__WHAT IS REQUIRED__: Every line with "computer" in it must be copied from the data.

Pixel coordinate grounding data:
========================================

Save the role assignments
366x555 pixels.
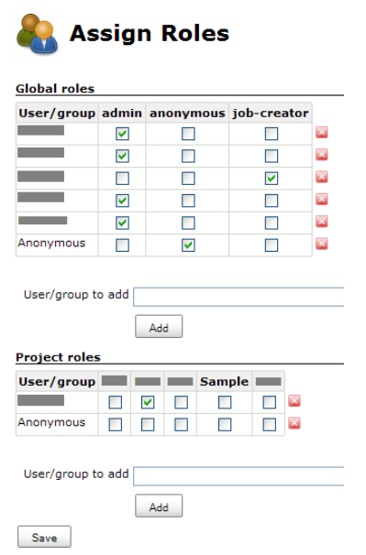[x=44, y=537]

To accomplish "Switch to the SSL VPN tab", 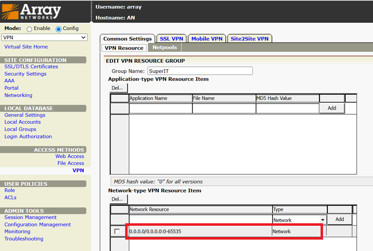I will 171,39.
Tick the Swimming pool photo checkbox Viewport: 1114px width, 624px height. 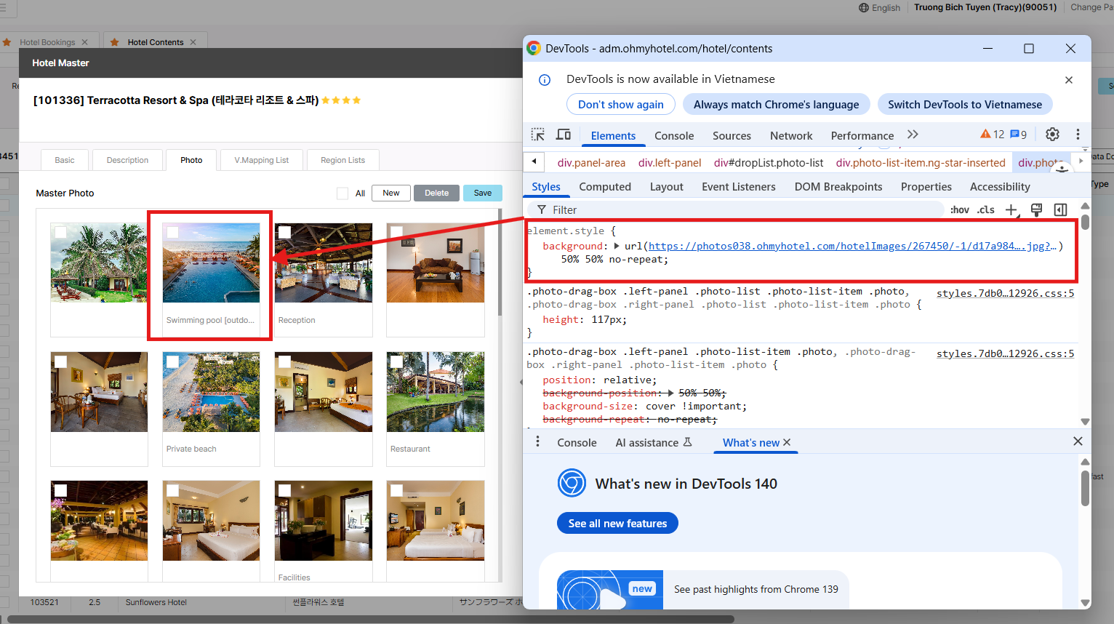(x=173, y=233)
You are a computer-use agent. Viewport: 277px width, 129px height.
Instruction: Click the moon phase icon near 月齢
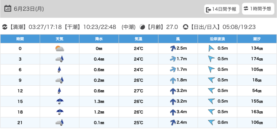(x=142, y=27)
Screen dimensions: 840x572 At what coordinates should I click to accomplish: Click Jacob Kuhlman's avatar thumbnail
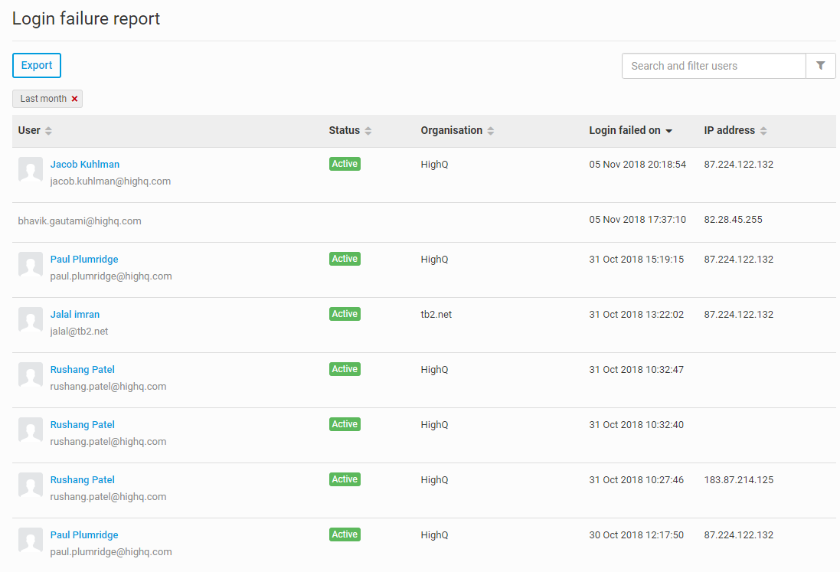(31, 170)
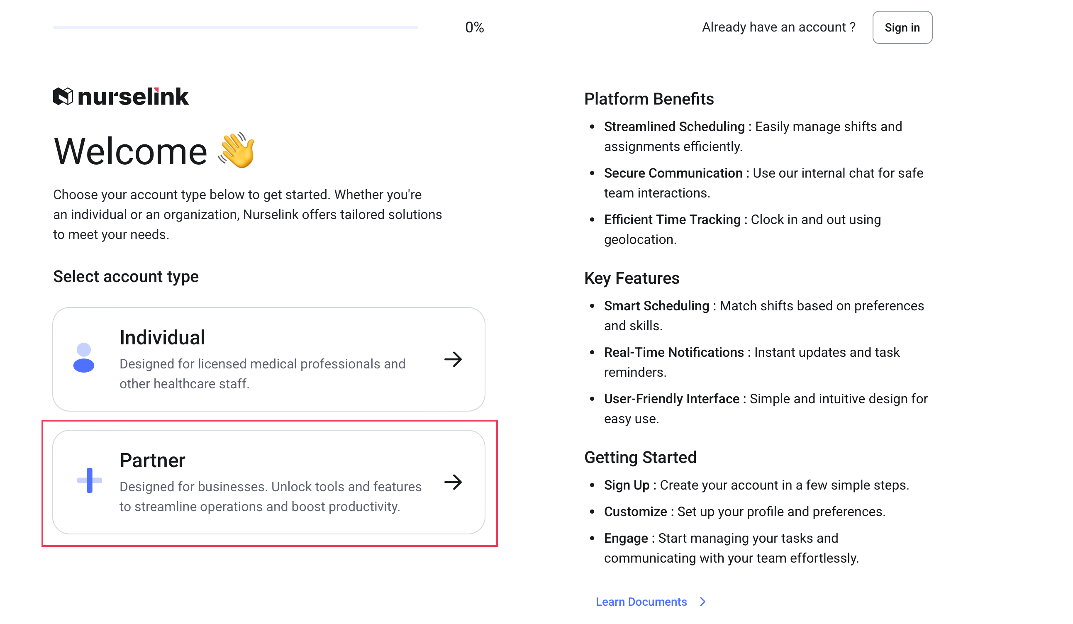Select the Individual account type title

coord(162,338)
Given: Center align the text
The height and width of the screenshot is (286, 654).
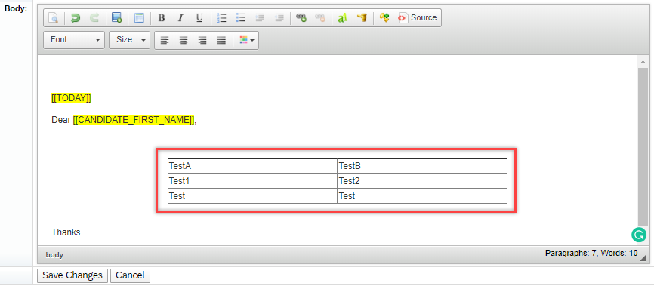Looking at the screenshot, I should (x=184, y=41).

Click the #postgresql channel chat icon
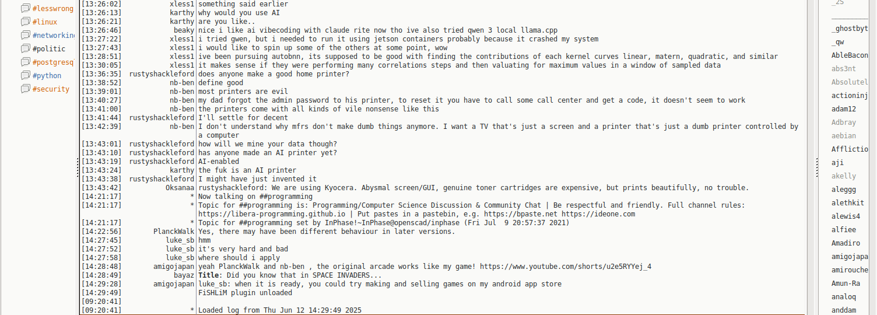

========================================

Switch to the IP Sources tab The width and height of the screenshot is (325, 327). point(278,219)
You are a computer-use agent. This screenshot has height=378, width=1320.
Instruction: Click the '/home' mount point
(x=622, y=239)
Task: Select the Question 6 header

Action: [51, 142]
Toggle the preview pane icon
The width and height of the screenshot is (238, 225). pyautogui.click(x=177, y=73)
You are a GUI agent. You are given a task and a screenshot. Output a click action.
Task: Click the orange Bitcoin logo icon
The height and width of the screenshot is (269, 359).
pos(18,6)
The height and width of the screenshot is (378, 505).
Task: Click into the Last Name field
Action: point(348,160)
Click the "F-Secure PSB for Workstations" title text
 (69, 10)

========================================

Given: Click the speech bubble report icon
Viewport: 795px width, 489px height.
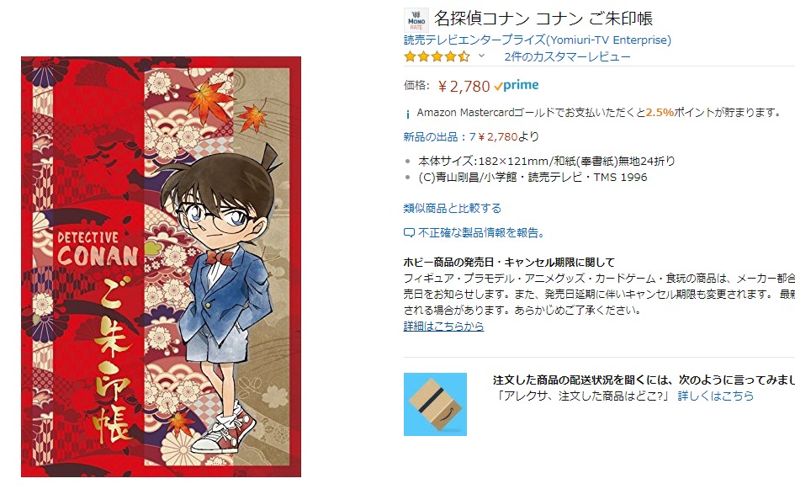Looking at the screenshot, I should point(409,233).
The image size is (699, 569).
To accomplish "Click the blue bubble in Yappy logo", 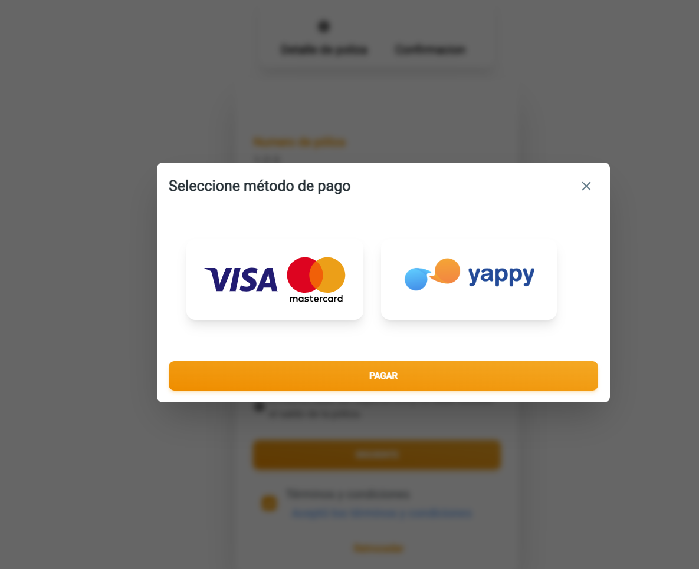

========================================

__ANSWER BOX__:
You are a computer-use agent. Viewport: 277px width, 129px height.
You are a computer-use agent. This screenshot has height=378, width=1320.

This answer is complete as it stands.